DOCUMENT EXTRACT:
·····
As the holiday season approaches, many residents of the New River Valley are looking for ways to be generous of spirit and give back to their community. It’s a noble goal, and one that’s encompassed year-round by volunteers at local food banks, working to address one of Southwest Virginia’s most persistent challenges: food insecurity.
Throughout the region, churches, nonprofits, food ministries, and organizations like the pay-what-you-can Open Door Café in Wytheville or the Plenty! Farm & Food Bank in Floyd work all year to address the “food gap” into which their neighbors fall. The food gap refers to a group of people who occasionally experience food insecurity due to a lack of available resources. These are people who do not qualify for federal or state assistance, but may not have the financial stability, access to healthcare, or reliable transportation they need to keep themselves or their families well-fed.
According to Feeding America Southwest Virginia, 8% of people living in Floyd County are food insecure, and 11% of people who experience food insecurity do not qualify for assistance. Throughout the organization’s service territory, 150,180 people are food insecure -- 43,770 of whom are children.
·····
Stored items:
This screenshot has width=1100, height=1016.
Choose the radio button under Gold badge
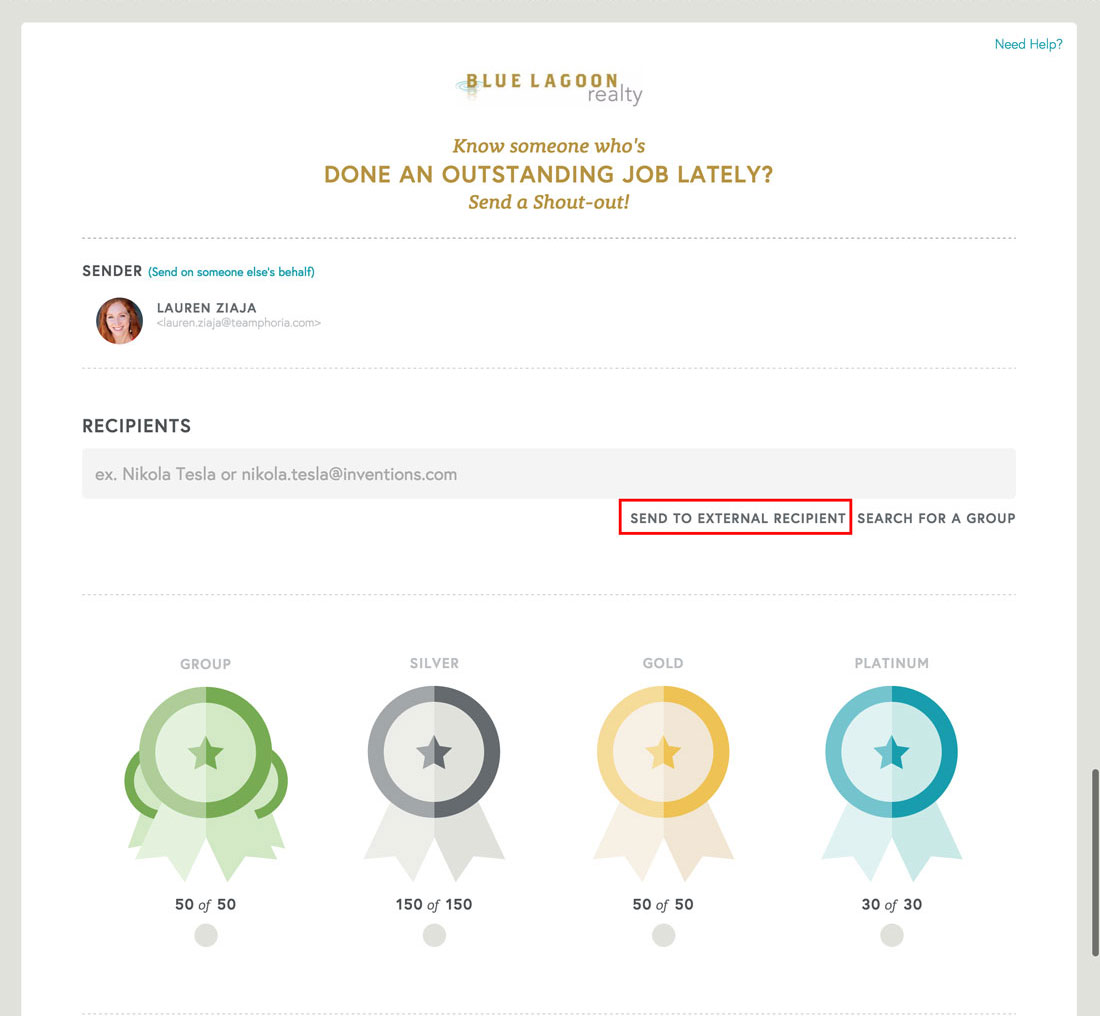click(663, 935)
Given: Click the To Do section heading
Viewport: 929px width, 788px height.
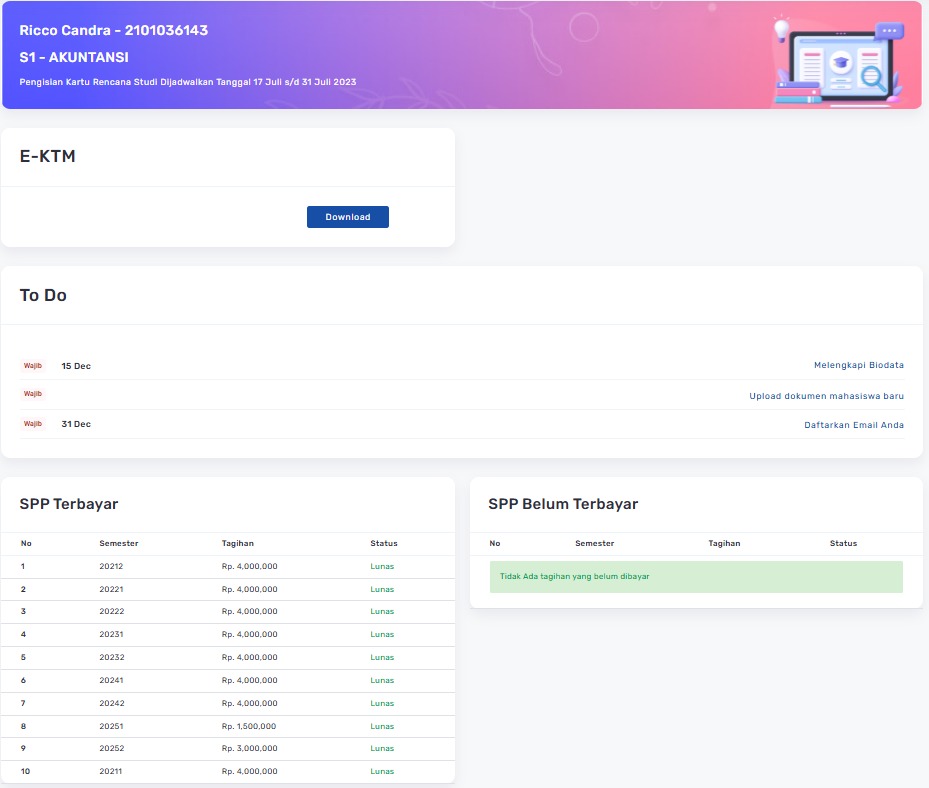Looking at the screenshot, I should pyautogui.click(x=43, y=295).
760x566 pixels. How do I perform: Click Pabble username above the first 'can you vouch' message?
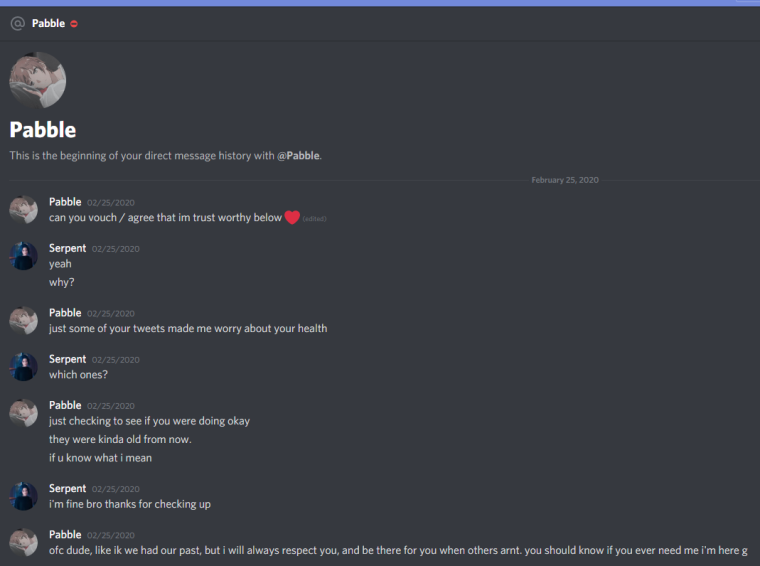click(65, 202)
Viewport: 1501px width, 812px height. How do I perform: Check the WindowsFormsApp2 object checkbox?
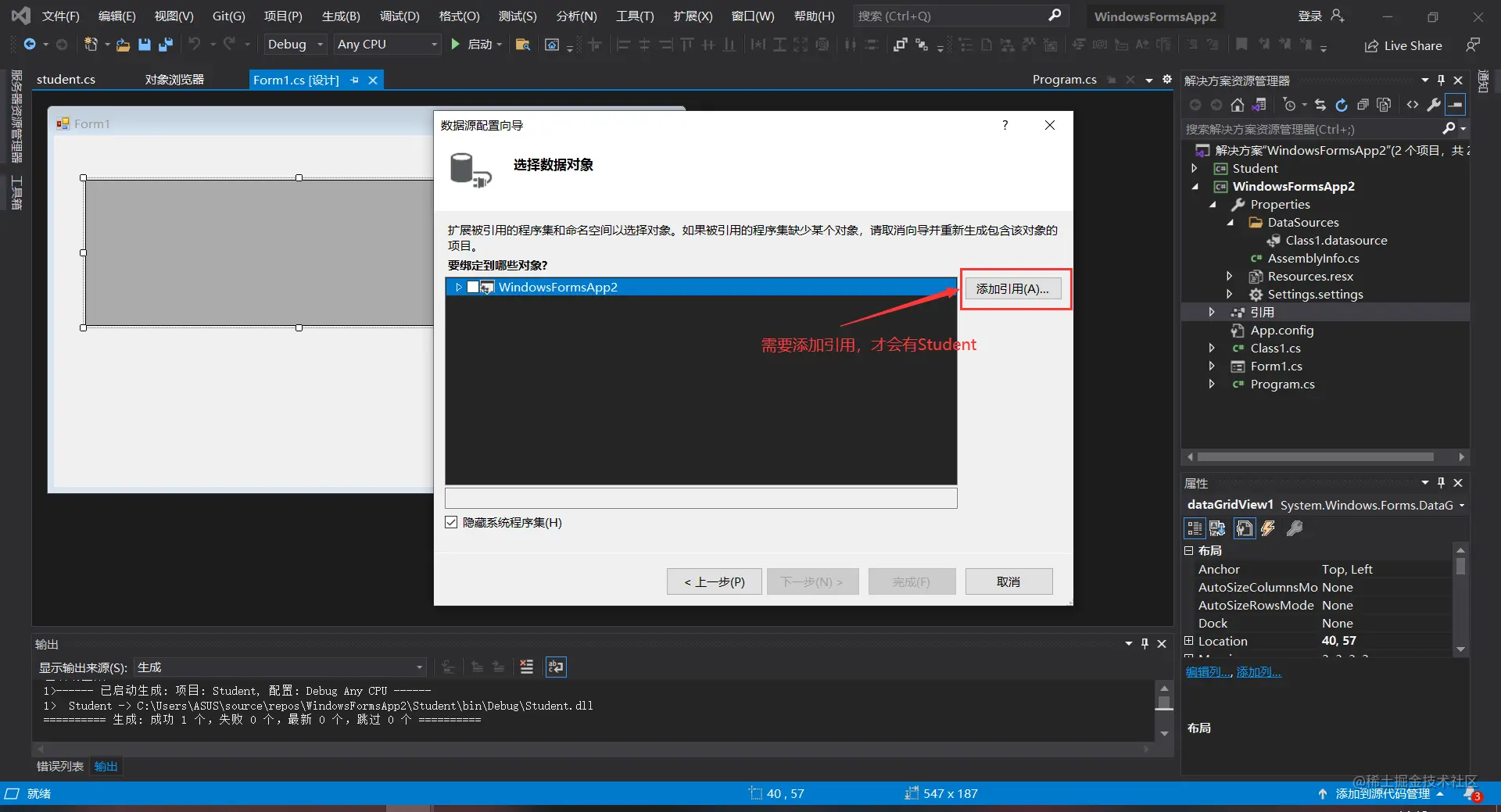pyautogui.click(x=473, y=287)
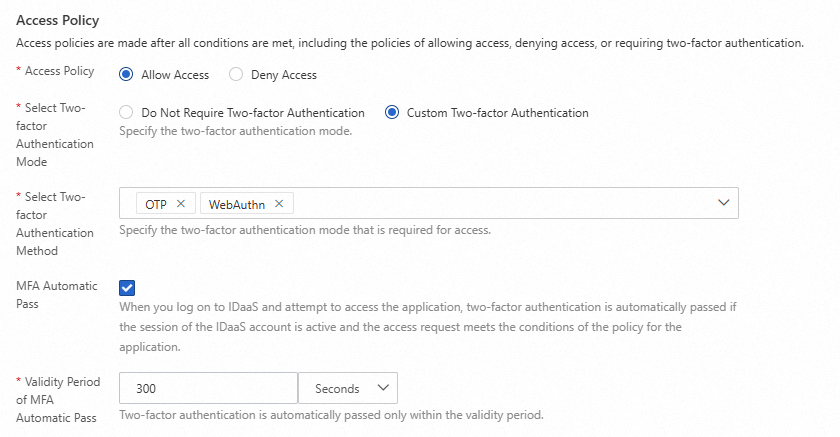The height and width of the screenshot is (437, 840).
Task: Click the Select Two-factor Authentication Mode label
Action: coord(60,134)
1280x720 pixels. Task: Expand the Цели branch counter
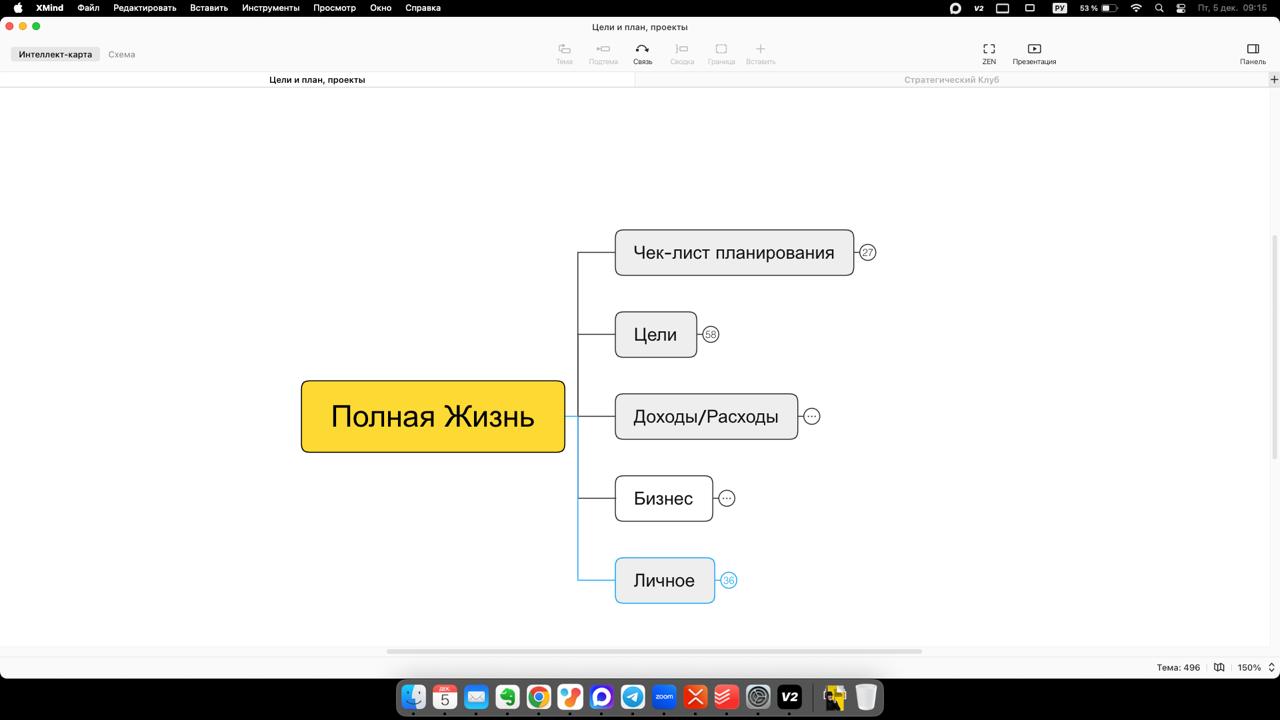710,335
·····
WHAT YOU ARE ASKED TO DO:
According to the food insecurity text, how many children are food insecure across Feeding America Southwest Virginia's service territory?

SOLVED PROBLEM:
43,770